— Start Supplied data —
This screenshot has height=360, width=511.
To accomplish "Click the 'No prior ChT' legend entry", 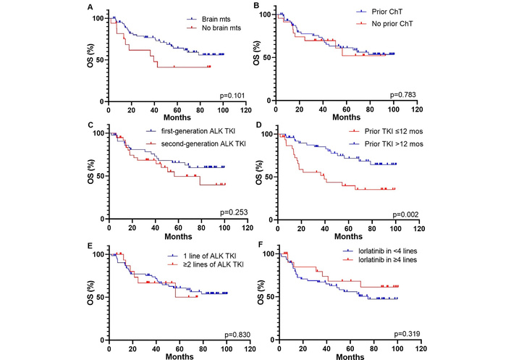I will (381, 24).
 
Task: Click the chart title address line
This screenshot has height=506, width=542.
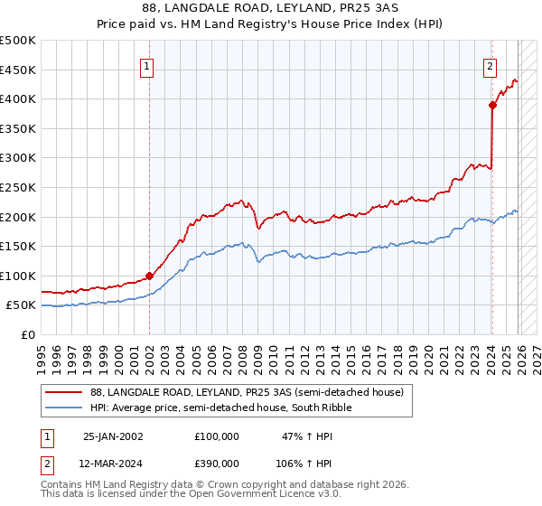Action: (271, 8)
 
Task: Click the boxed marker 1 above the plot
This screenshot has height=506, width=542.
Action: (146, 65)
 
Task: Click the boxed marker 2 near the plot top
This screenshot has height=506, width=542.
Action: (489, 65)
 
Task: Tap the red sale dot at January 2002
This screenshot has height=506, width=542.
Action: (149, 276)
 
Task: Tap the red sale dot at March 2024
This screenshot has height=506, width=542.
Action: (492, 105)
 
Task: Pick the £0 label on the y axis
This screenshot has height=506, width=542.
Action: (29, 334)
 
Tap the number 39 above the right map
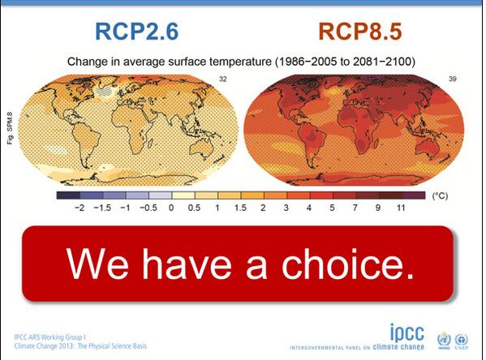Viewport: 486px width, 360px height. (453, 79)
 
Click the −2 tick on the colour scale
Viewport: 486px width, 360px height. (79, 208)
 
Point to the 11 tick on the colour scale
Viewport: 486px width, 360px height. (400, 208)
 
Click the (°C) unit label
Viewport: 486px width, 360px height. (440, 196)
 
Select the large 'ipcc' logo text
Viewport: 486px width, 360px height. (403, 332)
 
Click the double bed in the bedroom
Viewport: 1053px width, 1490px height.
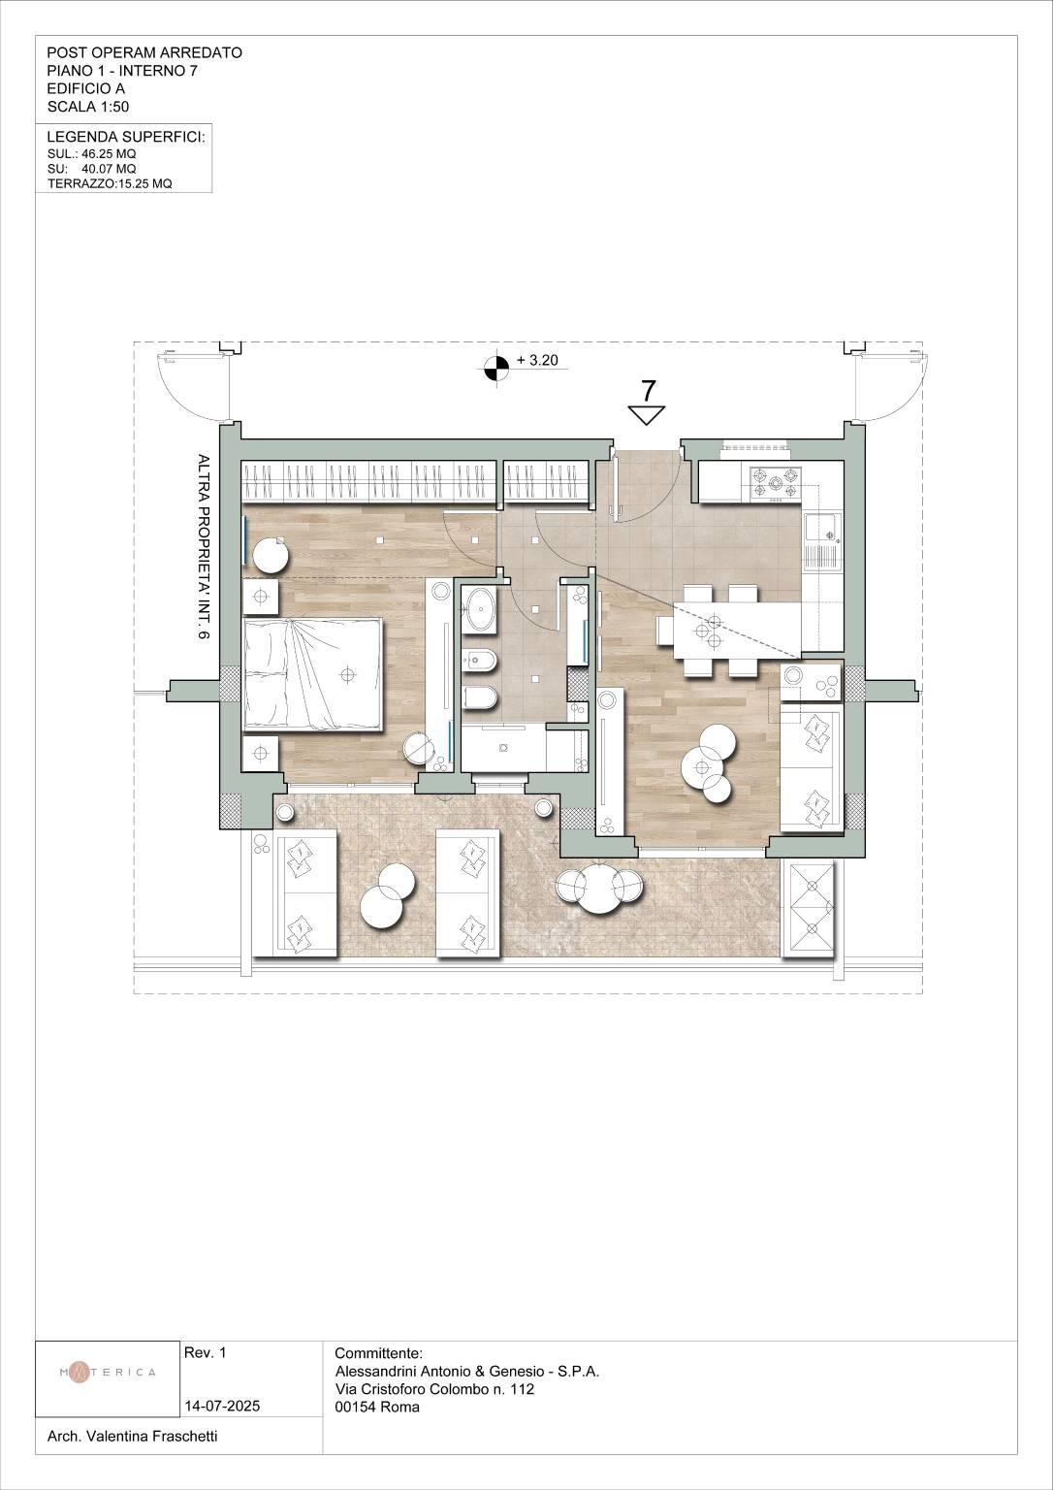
— End Supplied data —
## What is needed:
Starting at the row line containing "Tap the number 39 above the right map" and ending with the one containing "Viewport: 486px width, 360px height. (440, 196)", rewrite those lines with "colour scale" changed to "color bar" and nothing else altered. Omit the pictures.

## Task result:
Tap the number 39 above the right map
Viewport: 486px width, 360px height. (453, 79)
 
Click the −2 tick on the color bar
Viewport: 486px width, 360px height. (79, 208)
 
Point to the 11 tick on the color bar
Viewport: 486px width, 360px height. (400, 208)
 
Click the (°C) unit label
Viewport: 486px width, 360px height. (440, 196)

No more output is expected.